--- Required work ---
Copy out the lines of the material below, from the line with "Where should I click to: Click the word" to the line with "point(1200,569)", leaving each one unchanged.

--- Provided records ---
──────────
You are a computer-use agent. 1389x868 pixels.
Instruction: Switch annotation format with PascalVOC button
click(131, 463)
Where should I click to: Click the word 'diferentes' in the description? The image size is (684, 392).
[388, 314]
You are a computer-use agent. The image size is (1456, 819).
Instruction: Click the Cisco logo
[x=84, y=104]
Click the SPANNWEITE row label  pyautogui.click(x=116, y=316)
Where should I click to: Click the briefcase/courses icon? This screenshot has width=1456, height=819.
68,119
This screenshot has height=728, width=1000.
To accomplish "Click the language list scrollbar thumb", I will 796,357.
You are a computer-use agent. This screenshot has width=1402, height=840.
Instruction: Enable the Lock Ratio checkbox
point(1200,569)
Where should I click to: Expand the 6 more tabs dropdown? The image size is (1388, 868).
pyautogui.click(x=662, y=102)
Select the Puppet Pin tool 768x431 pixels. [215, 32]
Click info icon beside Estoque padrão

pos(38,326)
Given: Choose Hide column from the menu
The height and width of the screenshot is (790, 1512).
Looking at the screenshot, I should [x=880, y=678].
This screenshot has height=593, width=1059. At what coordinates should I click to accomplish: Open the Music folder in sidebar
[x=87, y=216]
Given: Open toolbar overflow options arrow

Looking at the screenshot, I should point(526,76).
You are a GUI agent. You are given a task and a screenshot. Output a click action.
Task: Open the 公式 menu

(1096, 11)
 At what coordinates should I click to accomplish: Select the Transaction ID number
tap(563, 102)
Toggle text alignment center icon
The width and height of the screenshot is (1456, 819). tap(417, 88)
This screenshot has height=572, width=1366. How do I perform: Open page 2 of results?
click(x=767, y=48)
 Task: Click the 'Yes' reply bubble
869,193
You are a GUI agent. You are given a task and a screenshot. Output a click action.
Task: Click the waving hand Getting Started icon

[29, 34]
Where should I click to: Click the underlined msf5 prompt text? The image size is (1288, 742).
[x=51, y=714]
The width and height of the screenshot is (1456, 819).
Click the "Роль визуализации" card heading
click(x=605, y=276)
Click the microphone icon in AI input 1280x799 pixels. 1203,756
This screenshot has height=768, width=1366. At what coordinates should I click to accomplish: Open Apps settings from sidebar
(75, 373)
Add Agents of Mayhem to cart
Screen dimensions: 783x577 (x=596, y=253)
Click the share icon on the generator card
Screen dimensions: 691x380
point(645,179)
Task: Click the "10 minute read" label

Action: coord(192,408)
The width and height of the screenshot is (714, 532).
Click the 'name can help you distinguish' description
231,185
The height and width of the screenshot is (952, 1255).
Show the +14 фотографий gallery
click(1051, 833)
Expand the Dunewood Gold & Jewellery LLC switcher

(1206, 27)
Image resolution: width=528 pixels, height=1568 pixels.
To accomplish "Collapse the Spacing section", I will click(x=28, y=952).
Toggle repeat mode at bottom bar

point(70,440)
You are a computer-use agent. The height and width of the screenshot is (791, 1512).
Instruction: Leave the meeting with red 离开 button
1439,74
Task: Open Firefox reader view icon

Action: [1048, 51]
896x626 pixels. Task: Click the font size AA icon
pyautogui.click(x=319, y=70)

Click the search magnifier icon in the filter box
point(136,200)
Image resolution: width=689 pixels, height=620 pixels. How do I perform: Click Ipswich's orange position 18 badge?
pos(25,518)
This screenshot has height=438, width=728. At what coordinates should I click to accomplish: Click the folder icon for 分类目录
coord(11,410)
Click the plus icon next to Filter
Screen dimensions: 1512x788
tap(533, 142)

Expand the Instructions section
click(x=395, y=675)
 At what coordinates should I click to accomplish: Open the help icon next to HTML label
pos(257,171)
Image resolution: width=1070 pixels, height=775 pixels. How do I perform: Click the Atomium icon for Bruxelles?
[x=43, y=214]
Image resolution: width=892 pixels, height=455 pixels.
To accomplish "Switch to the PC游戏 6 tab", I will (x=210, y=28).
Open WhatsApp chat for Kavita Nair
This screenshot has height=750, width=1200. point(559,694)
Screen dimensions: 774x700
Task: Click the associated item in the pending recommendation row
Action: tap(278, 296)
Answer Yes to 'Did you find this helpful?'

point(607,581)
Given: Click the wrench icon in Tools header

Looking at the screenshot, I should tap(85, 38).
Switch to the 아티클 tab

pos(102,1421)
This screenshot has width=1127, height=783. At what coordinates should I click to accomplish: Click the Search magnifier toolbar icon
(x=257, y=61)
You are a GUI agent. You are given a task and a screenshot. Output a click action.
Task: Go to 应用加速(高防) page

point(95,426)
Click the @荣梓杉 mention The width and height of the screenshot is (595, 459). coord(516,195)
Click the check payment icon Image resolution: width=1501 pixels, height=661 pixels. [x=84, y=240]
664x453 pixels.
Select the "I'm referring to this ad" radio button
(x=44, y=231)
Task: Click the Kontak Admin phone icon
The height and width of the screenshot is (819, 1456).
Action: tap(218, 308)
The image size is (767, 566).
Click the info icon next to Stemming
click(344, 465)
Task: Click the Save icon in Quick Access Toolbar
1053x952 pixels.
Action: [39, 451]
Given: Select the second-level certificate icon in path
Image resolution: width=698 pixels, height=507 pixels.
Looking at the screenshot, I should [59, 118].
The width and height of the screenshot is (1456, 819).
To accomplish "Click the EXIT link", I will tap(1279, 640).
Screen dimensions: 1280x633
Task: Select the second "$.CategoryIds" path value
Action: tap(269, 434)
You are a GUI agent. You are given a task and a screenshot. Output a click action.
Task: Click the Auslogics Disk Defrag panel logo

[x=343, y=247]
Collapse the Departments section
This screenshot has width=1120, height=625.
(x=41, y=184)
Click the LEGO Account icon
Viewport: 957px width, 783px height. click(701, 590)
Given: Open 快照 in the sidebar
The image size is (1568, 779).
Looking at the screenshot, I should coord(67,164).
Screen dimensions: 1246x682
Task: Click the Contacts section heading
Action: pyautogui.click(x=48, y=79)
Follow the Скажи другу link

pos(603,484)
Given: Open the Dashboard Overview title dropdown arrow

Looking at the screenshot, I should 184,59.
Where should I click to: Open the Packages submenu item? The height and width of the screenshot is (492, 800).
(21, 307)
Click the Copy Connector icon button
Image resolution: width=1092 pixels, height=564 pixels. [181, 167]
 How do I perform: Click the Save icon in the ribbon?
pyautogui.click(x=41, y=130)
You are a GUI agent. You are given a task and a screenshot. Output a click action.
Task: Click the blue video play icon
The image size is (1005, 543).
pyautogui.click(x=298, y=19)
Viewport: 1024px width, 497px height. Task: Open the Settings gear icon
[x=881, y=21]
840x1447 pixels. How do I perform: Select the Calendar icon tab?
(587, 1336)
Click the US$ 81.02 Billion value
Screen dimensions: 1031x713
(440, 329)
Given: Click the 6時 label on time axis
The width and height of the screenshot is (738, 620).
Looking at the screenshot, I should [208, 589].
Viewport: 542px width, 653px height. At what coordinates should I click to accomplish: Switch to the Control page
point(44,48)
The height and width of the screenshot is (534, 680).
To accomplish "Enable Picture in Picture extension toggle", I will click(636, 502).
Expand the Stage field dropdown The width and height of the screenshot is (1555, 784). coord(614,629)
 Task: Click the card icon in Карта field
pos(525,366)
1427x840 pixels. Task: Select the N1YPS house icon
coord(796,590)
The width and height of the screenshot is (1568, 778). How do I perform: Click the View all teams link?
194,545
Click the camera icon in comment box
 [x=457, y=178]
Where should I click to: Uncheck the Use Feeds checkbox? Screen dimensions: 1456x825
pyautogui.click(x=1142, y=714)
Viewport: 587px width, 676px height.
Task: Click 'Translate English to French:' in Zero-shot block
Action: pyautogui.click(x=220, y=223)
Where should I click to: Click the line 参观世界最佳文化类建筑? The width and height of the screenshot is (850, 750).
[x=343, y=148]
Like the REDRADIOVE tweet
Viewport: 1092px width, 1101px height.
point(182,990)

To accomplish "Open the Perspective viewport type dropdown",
──────────
--- Expected answer ---
Where should I click to: Click the word 'diferentes' in the description? The image size is (684, 392).
[388, 314]
You are a computer-use agent. The image size is (1456, 819).
Instruction: Click the Cisco logo
[x=84, y=104]
Click the SPANNWEITE row label  pyautogui.click(x=116, y=316)
Where should I click to: Click the briefcase/courses icon? This screenshot has width=1456, height=819.
68,119
This screenshot has height=728, width=1000.
To accomplish "Click the language list scrollbar thumb", I will 796,357.
You are a computer-use agent. This screenshot has width=1402, height=840.
Instruction: Enable the Lock Ratio checkbox
point(1200,569)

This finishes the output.